Thanks so much for your reply!
From my testing, setting torch.backends.cudnn.benchmark = True is the key for accelerating the conv2d with one group and large kernel size. Only the first run of conv2d takes quite long but the following runs are all very fast:
Time taken for conv2d with groups=1, round=0: 13.8164 seconds
Time taken for conv2d with groups=1, round=1: 0.0100 seconds
Time taken for conv2d with groups=1, round=2: 0.0090 seconds
Time taken for conv2d with groups=1, round=3: 0.0090 seconds
Time taken for conv2d with groups=1, round=4: 0.0090 seconds
Time taken for conv2d with groups=1, round=5: 0.0090 seconds
Time taken for conv2d with groups=1, round=6: 0.0090 seconds
Time taken for conv2d with groups=1, round=7: 0.0090 seconds
Time taken for conv2d with groups=1, round=8: 0.0090 seconds
Time taken for conv2d with groups=1, round=9: 0.0090 seconds
And for conv2d with two groups, it seems that the default cudnn backend is already fast enough:
Time taken for conv2d with groups=2, round=0: 0.0200 seconds
Time taken for conv2d with groups=2, round=1: 0.0190 seconds
Time taken for conv2d with groups=2, round=2: 0.0180 seconds
Time taken for conv2d with groups=2, round=3: 0.0190 seconds
Time taken for conv2d with groups=2, round=4: 0.0180 seconds
Time taken for conv2d with groups=2, round=5: 0.0190 seconds
Time taken for conv2d with groups=2, round=6: 0.0180 seconds
Time taken for conv2d with groups=2, round=7: 0.0180 seconds
Time taken for conv2d with groups=2, round=8: 0.0190 seconds
Time taken for conv2d with groups=2, round=9: 0.0180 seconds
May I ask if it is possible to let pytorch remember the best cudnn backend for the case of one group? As I need to do many tests of this kind of conv2d with large kernel but each time I only need a single run.

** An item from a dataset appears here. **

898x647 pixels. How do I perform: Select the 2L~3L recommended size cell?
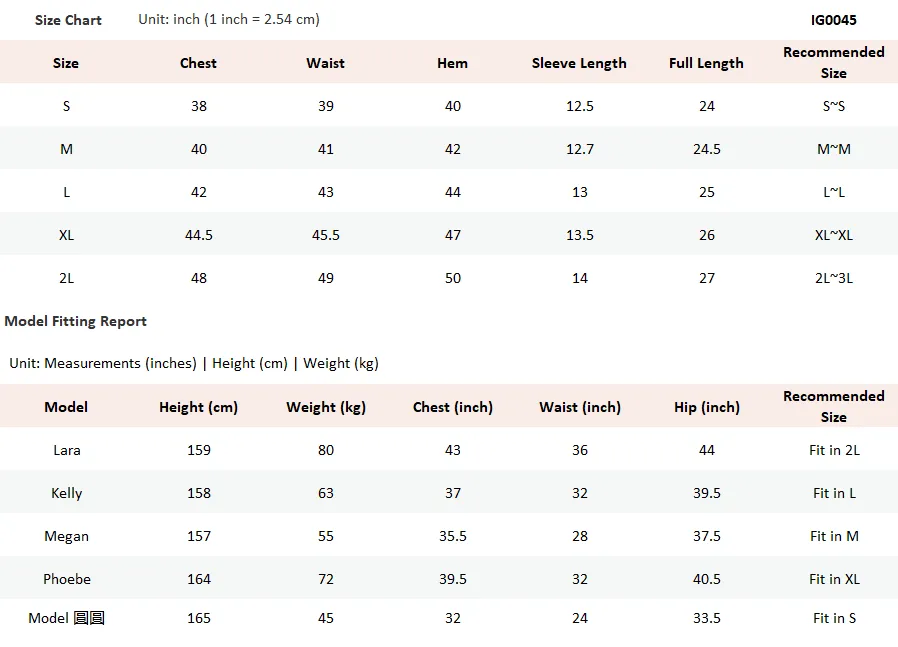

I can somehow achieve this by using duplicate kernel with two groups but this seems not elegent. Thank you!
The codes I used for the above test, I did two seperate runs for n_frames=1 and n_frames=2 :
import torch
from time import time
torch.backends.cudnn.benchmark = True
device = 'cuda:1'
torch.manual_seed(0)
input_field = torch.rand(1, 1, 1080, 1920, dtype=torch.float32, device=device)
kernel = torch.rand(1, 1, 101, 101, dtype=torch.float32, device=device)
n_frames = 1
input_field = input_field.repeat(1, n_frames, 1, 1) # Repeat the input field for n_frames
kernel = kernel.repeat(n_frames, 1, 1, 1) # Repeat the sub-hologram phase for n_frames
for i in range(10):
torch.cuda.synchronize(device=device)
start_time = time()
ret = torch.nn.functional.conv2d(
input_field,
kernel,
padding='same',
groups=n_frames,
)
torch.cuda.synchronize(device=device)
end_time = time()
print(f"Time taken for conv2d with groups={n_frames}, round={i}: {end_time - start_time:.4f} seconds")